SUD version : et les autres ?
Pascal : Un autre courant pensait le mouvement sur un plan exclusivement catégoriel, invoquant la peur d’en perdre la maîtrise dans un vaste fourre tout revendicatif. Dans cette sensibilité on retrouvait aussi une vision étriquée, voire égoïste, des intérêts de la profession et aussi pour certains le refus d’assumer un affrontement majeur avec le pouvoir. Nicole Bénévise et Régine Clément (que l’on retrouve aujourd’hui parmi les dirigeantes de l’Ordre infirmier) étaient les portes-parole de la Coordination qui représentaient cette orientation là.
Je pense que, si le mouvement n’a pas pu aller au bout de son impressionnant potentiel, c’est à cette sensibilité qui a mis le frein, qu’on le doit.
SUD version : sur quels terrains les animateurs du mouvement se sont-ils ensuite investis ?
Pascal : Quand la grève s’est terminée, les « unitaires » ont continué à faire du syndicalisme inter catégoriel et solidaires « Un pour tous ! Tous pour un ! », notamment en créant SUD Santé.
Le courant catégoriel, lui, s’est dispersé dans « l’associatif » professionnel ou dans le syndicat CNI qui n’a pas vraiment d’influence, aujourd’hui, en dehors de votre département. Ce syndicat CNI étant issu d’un choix de plusieurs animateurs de Coordinations Infirmières de quelques villes, qui se sont « débrouillés » pour transformer la Coordination, outil des syndiqués et non syndiqués, en syndicat. En gros, ils sont partis avec la marque déposée.
Au début des années 90 ce syndicat a connu pas mal de crises internes (notamment le départ d’Eric Rabette, « la figure » du campement devant le Ministère en 1991). Cette CNI là, n’incarne donc pas ce que fut le mouvement historique des infirmières. Il ne représente qu’une petite part de l’héritage.
Et l’impasse stratégique de cette mouvance catégorielle est patente. Tous, le syndicat CNI y compris, se retrouvent aujourd’hui «mouillés » dans l’Ordre Infirmier.
SUD version : « l’Ordre », actualité à laquelle se heurtent nos professions, n’était donc pas une revendication du mouvement infirmier ?
Pascal : à aucun moment les infirmières mobilisées en 1988, qui revendiquaient d’être reconnues à la mesure de leur utilité sociale et de leur niveau d’études Bac +3, n’ont revendiqué la création d’un Ordre !
SUD version : quel regard portes-tu sur cet « Ordre » ?

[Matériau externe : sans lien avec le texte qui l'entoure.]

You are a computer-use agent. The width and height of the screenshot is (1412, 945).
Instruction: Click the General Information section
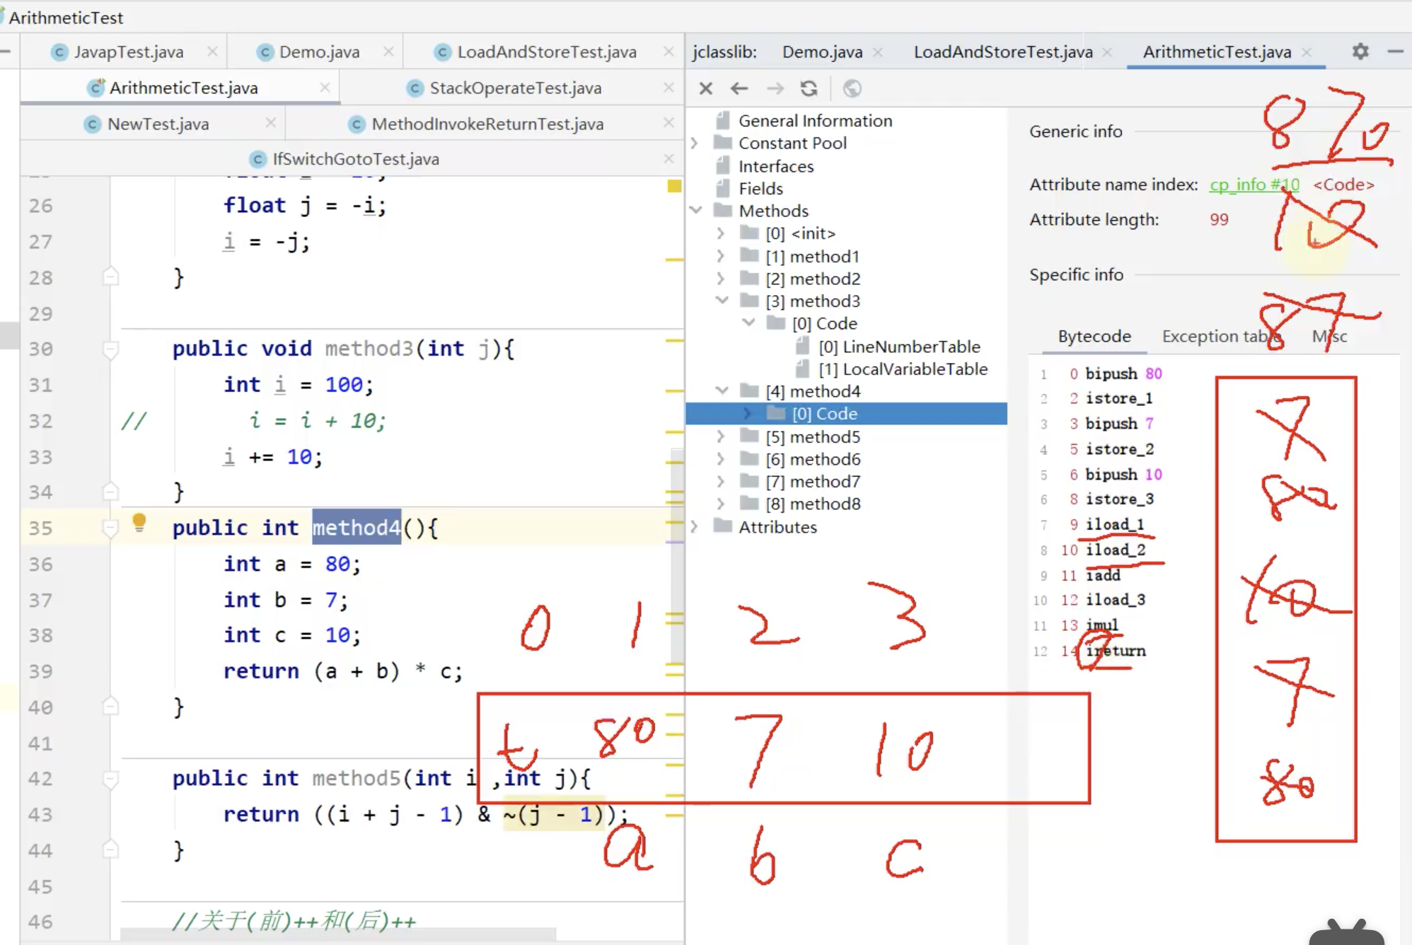814,119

Pascal : Obliger les collègues à « casquer » pour un Ordre dont-elles se contrefichent, et avancer de fait dans cette affaire, main dans la main avec Mme Bachelot et la majorité parlementaire « bleu horizon », ce n’est à mon sens pas du tout un bon service rendu à la profession.
Ce qui ne veut pas dire que là où ils sont, les militant(e)s de la CNI n’ont pas à cœur de défendre sincèrement les collègues qui galèrent dans les services.
Je souhaite, qu’ils prennent leur part de boulot et jouent leur partition dans l’édification, indispensable, d’un puissant mouvement en défense de l’hôpital, des personnels qui y travaillent, de la population qui y est soignée.
SUD version : merci Pascal et à bientôt dans les bagarres à venir.
Comme quoi il n'y a pas qu'un seul regard sur 88.